"Not being fully empowered by our respective principals
to fulfil these terms," the agreement truthfully concluded, "we
individually and officially pledge ourselves to promptly obtain the
necessary authority."
The rebel President, with unnecessary formality, required a report from
General Breckinridge, his Secretary of War, on the desirability of
ratifying this most favorable convention. Scarcely had he given it his
indorsement when news came that it had been disapproved at Washington,
and that Sherman had been directed to continue his military operations;
and the peripatetic government once more took up its southward flight.
The moment General Grant read the agreement he saw it was entirely
inadmissible. The new President called his cabinet together, and Mr.

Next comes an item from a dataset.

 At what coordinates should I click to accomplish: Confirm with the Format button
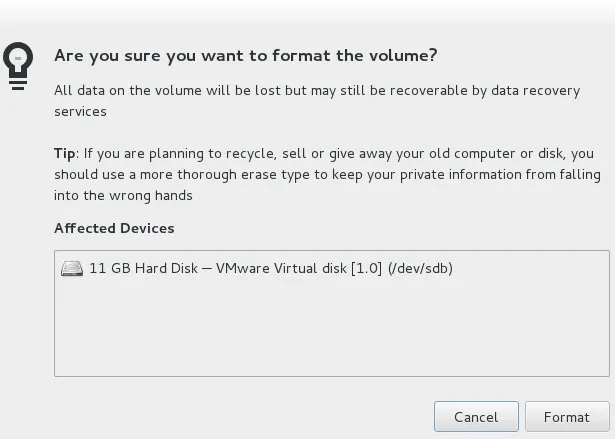pyautogui.click(x=567, y=417)
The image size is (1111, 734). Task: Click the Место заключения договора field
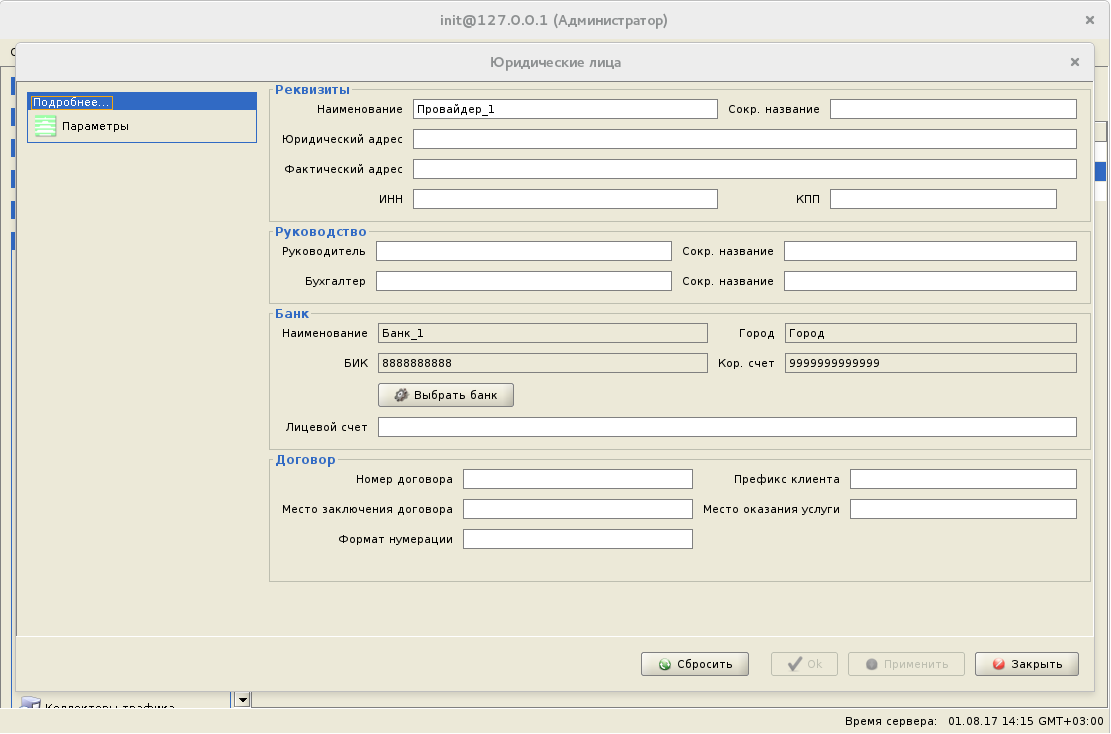[577, 509]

Lincoln's instructions of March 3 to Grant were repeated to
Sherman--somewhat tardily, it must be confessed--as his rule of action.
All this was a matter of course, and General Sherman could not properly,
and perhaps would not, have objected to it. But the calm spirit of
Lincoln was now absent from the councils of the government; and it was
not in Andrew Johnson and Mr. Stanton to pass over a mistake like this,
even in the case of one of the most illustrious captains of the age.
They ordered Grant to proceed at once to Sherman's headquarters, and to
direct operations against the enemy; and, what was worse, Mr.